Insiden tewasnya tiga pekerja saat menjalankan tugas di gorong-gorong proyek perpipaan di Jakarta memerlukan penanganan yang objektif dan berdasarkan fakta, menurut Rio A Putra, Presidium Lintas Generasi Aktivis (LIGA) Pro Jakarta. Rio menyampaikan rasa duka cita yang mendalam atas kejadian tersebut dan menegaskan pentingnya pemenuhan hak-hak para pekerja yang meninggal.
Rio menjelaskan bahwa peristiwa ini tidak sepenuhnya menjadi tanggung jawab PAM Jaya, karena para pekerja tersebut merupakan bagian dari perusahaan pelaksana, yaitu PT Moya Indonesia. Dalam konteks proyek infrastruktur, terdapat pembagian tanggung jawab yang berbeda antara pemilik proyek dan perusahaan pelaksana, terutama terkait dengan aspek keselamatan dan kesehatan kerja (K3).

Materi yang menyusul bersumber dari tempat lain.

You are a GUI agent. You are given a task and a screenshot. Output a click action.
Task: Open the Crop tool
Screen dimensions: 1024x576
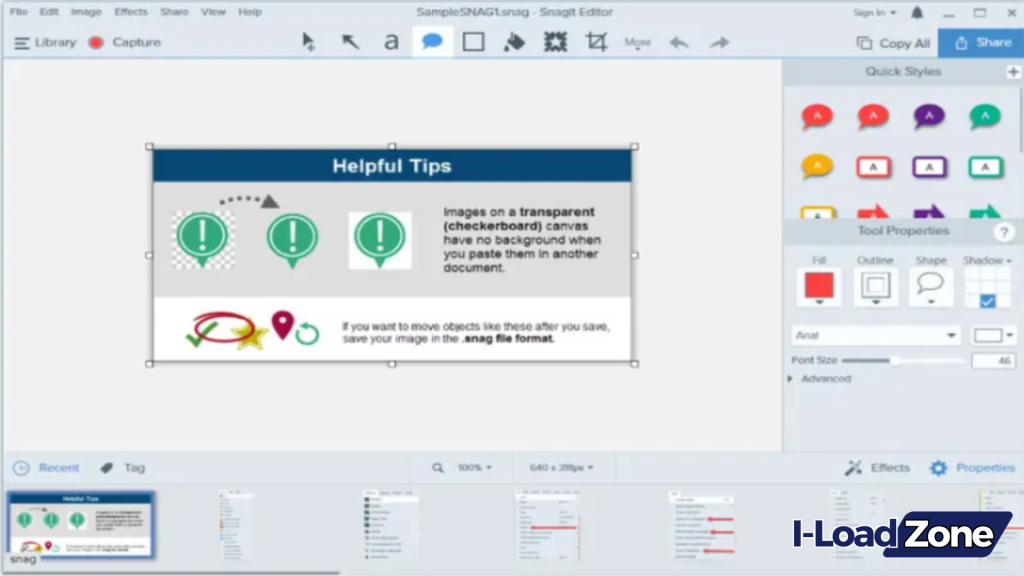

Dia menegaskan bahwa tanggung jawab utama dalam penerapan standar keselamatan kerja terletak pada perusahaan yang mempekerjakan para pekerja. Rio juga menganggap tuntutan dari Penasihat Khusus Presiden Bidang Ketenagakerjaan dan Kesejahteraan Buruh, Said Iqbal, untuk mencopot Direktur Utama PAM Jaya sebagai pernyataan yang berlebihan dan tidak sesuai dengan pembagian tanggung jawab yang ada.
Rio mempertanyakan mengapa Said Iqbal tidak meminta pertanggungjawaban dari pihak PT Moya Indonesia dan menyarankan agar dia melakukan klarifikasi dengan PAM Jaya untuk memahami situasi secara menyeluruh sebelum memberikan pernyataan kepada publik. Dia menekankan bahwa setiap musibah harus diselidiki secara menyeluruh, namun tidak tepat untuk langsung menyimpulkan bahwa pimpinan PAM Jaya harus dicopot sebelum investigasi selesai.

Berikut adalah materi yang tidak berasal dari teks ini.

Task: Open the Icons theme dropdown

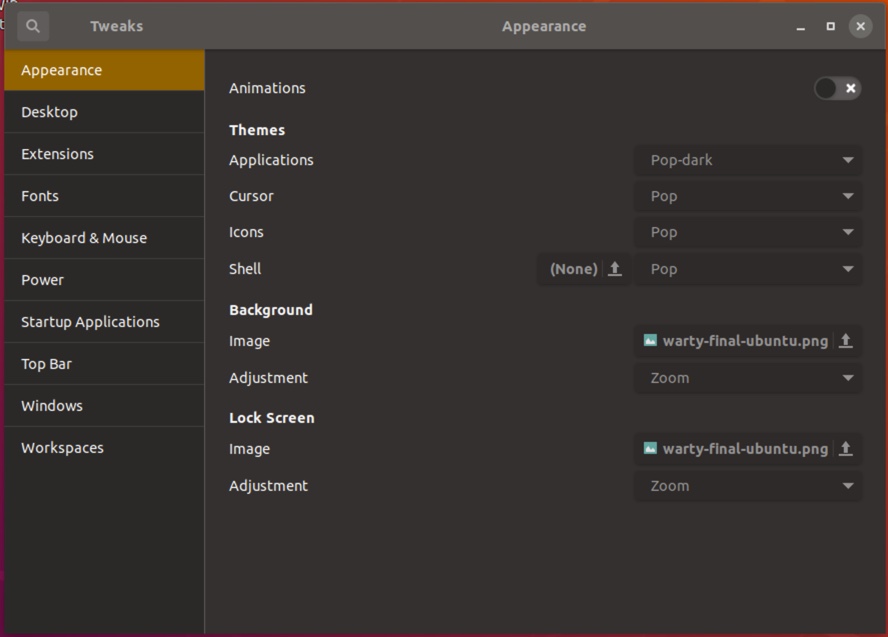Action: click(747, 232)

Menurutnya, penilaian harus didasarkan pada fakta dan hukum yang berlaku, bukan pada asumsi atau tekanan dari opini publik. Jika terdapat kelalaian dalam penerapan prosedur keselamatan kerja, maka perusahaan pelaksana adalah pihak pertama yang harus dimintai pertanggungjawaban sesuai kontrak dan peraturan yang berlaku.
Meski demikian, Rio menilai insiden ini harus menjadi evaluasi serius bagi PAM Jaya dalam menjalankan fungsi pengawasan terhadap mitra kerjanya. Ia mendorong PAM Jaya untuk melakukan evaluasi menyeluruh terhadap kinerja PT Moya, dan jika ditemukan pelanggaran terhadap standar operasional dan ketentuan K3, maka sanksi tegas perlu diberikan.
Rio juga mengapresiasi langkah PAM Jaya yang menyerahkan penanganan kasus ini kepada aparat penegak hukum dan instansi terkait untuk mengungkap penyebab kecelakaan secara transparan. Ia berharap kejadian ini menjadi momentum untuk memperkuat pengawasan terhadap mitra kerja agar penerapan standar keselamatan dan kesehatan kerja dapat dilaksanakan dengan baik di setiap proyek.
Keselamatan pekerja harus menjadi prioritas utama, dan evaluasi terhadap kontraktor wajib dilakukan untuk mencegah terulangnya kejadian serupa. Sebelumnya, tiga pekerja pipa air ditemukan tewas di dalam gorong-gorong di Jalan Raya Mabes Hankam, Cipayung, Jakarta Timur, pada Kamis, 9 Juli.